New York Senate explains prison-based gerrymandering
by Aleks Kajstura, December 14, 2010
The New York State Senate explains the problems with prison-based gerrymandering in New York State, and what the State is doing about it this redistricting cycle.
Currently, the United States Bureau of the Census includes everyone housed in federal, state, and local correctional facilities in its count of the general population in the Census “block” (population unit) containing the prison facility. The state’s current reliance on the Census Bureau’s prison count data when drawing legislative districts could violate federal law in two ways: it dilutes minority voting strength in possible violation of Section 2 of the Voting Rights Act of 1965; and it violates the one person, one vote principle of the 14th Amendment’s Equal protection Clause, which requires voting districts to have equal numbers of residents.
New York State’s reliance on the Census Bureau’s data for prison population also violates the New York State law in two ways: it runs afoul of the New York State Constitution, which states in Article 2, section 4 that, for the purpose of voting, “no person shall he deemed to have gained or lost a residence…while confined in any public prison;”
Similarly, subdivision 1 of section 5-104 of the New York Election Law directs that “[F] or the purpose of registering and voting “no person shall be deemed to have gained or lost a residence…while confined in any public prison.”
Crediting the population of prisoners to the Census block where they are temporarily and involuntarily held creates electoral inequities at all levels of government. These electoral inequities are apparent in New York, where out of a prison population of approximately 60,000, over 75% of people in prison are people of color and over 70% are from urban communities. Urban communities including Albany, Buffalo, New York City, Rochester, and Syracuse are being shortchanged for purposes of redistricting in favor of rural communities, leading to vote dilution for urban communities of color across the state. This significant vote inflation in rural communities is compounded at the local levels, as most counties, cities, and towns use federal census data to draw their local legislative district and ward boundaries.
Until the Census Bureau provides the information necessary to allocate people in prison to their addresses prior to incarceration, the problem should be dealt with by the state.
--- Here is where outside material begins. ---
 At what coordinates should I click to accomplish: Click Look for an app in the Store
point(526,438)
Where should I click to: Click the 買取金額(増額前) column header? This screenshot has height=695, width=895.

On August 11, 2010, Governor Paterson signed legislation sponsored by Senator Eric Schneiderman directing LATFOR to reallocate prison populations back to verifiable “homes of record” where the prisoner resided prior to his or her incarceration for state legislative and local governmental redistricting. LATFOR will obtain the prison count population data from the New York State Department of Correctional Services. See Chapter Laws of 2010, Chapter 57, Part XX.
The Prison Policy Initiative downloaded the above text from the NY State Senate website on December 14, 2010.